Species-habitat associations are present if species are specialized to small-scale environmental conditions (Tilman & Pacala, 1993) and are more common within suitable habitats (Comita et al., 2007; Harms et al., 2001). Following, species-habitat associations show the importance of abiotic processes on the spatial patterning of plant populations (Garzon-Lopez et al., 2014).
There are mainly two methods that can be found in the literature to analyse such small-scale species-habitat associations, namely the gamma-test (Plotkin et al., 2000) and the torus-translation test (Harms et al., 2001). Both methods require data on the locations of plants (as spatstat::ppp
point pattern) and on the environmental conditions (classified into discrete habitats as raster::raster
). To show significance species-habitat associations, both methods randomize one of the components. Because the locations of plants as well as the habitats are most likely auto-correlated, the spatial structure must be kept while randomizing the data (Wiegand & Moloney, 2014).
All methods compare the abundance within a habitat between the observed data and the randomized null model data. If the count is below or above a pre-set threshold (e.g. the 2.5th and 97.5th quantiles), negative or positive associations, respectively, are present.
The gamma-test (Plotkin et al. 2000) randomizes the data by fitting a point process model to the observed data and simulation n random point patterns using the fitted point process model. However, the method only works for point patterns that can be described by a theoretical point process model. To use this method in shar use fit_point_process()
.
The torus-translation test (Harms et al. 2001) shifts the habitat map in all four cardinal directions around a torus. This is only possible for square rasters. To use this method in shar use translate_raster()
.
The randomze-habitats procedure (Harms et al. 2001) is also possible for non-square raster and randomizes the habitats using a random-walk algorithm. To use this method in shar use randomize_raster()
.
Pattern reconstruction (Tscheschel & Stoyan 2006) randomizes the point pattern using simulated annealing (Kirkpatrick et al. 1983). This allows to randomize also complex point patterns without a theoretical point process model. To use this method in shar use reconstruct_pattern()
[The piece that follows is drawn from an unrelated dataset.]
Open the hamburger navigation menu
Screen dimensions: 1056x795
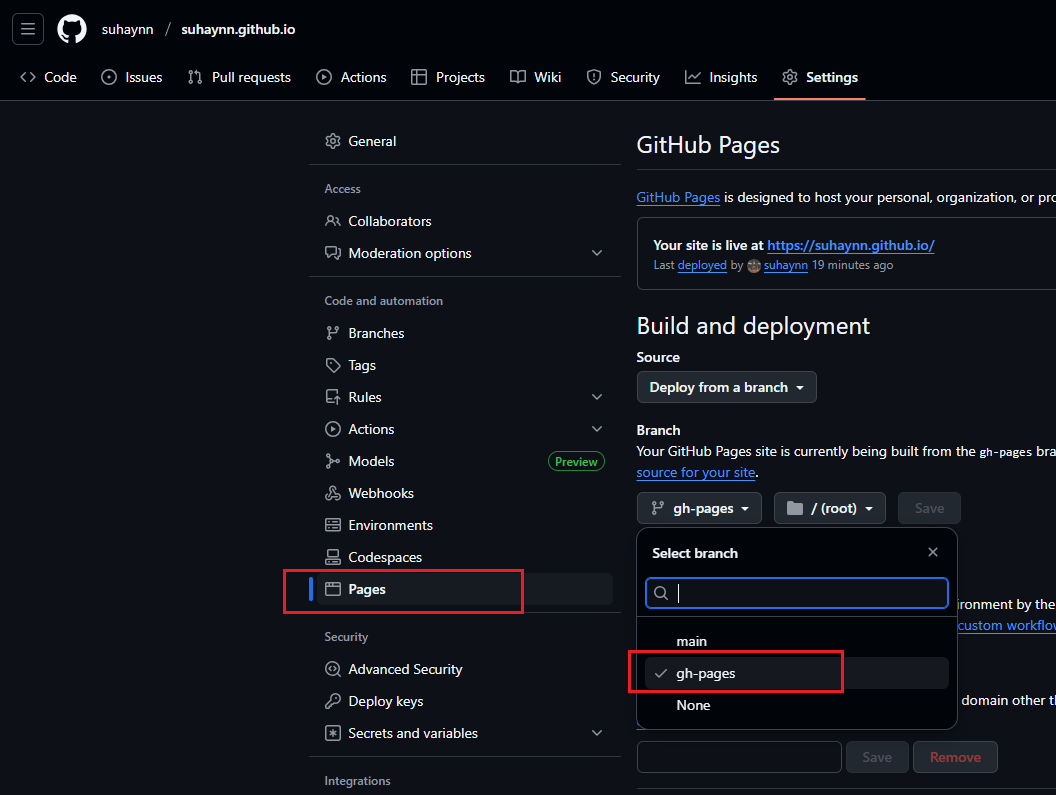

Comita, L. S., Condit, R., & Hubbell, S. P. (2007). Developmental changes in habitat associations of tropical trees. Journal of Ecology, 95(3), 482–492.
Garzon-Lopez, C. X., Jansen, P. A., Bohlman, S. A., Ordonez, A., & Olff, H. (2014). Effects of sampling scale on patterns of habitat association in tropical trees. Journal of Vegetation Science, 25(2), 349–362.
Harms, K. E., Condit, R., Hubbell, S. P., & Foster, R. B. (2001). Habitat associations of trees and shrubs in a 50-ha neotropical forest plot. Journal of Ecology, 89(6), 947–959.
Kirkpatrick, S., Gelatt, C. D. J., & Vecchi, M. P. (1983). Optimization by simulated annealing. Science, 220(4598), 671–680.
Plotkin, J. B., Potts, M. D., Leslie, N., Manokaran, N., LaFrankie, J. V., & Ashton, P. S. (2000). Species-area curves, spatial aggregation, and habitat specialization in tropical forests. Journal of Theoretical Biology, 207(1), 81–99.
Tilman, D., & Pacala, S. W. (1993). The maintenance of species richness in plant communities. In R. E. Ricklefs & D. Schluter (Eds.), Species Diversity in Ecological Communities (pp. 13–25). Chicago: University of Chicago Press.
Tscheschel, A., & Stoyan, D. (2006). Statistical reconstruction of random point patterns. Computational Statistics and Data Analysis, 51(2), 859–871.
Wiegand, T., & Moloney, K. A. (2014). Handbook of spatial point-pattern analysis in ecology. Boca Raton: Chapman and Hall/CRC Press.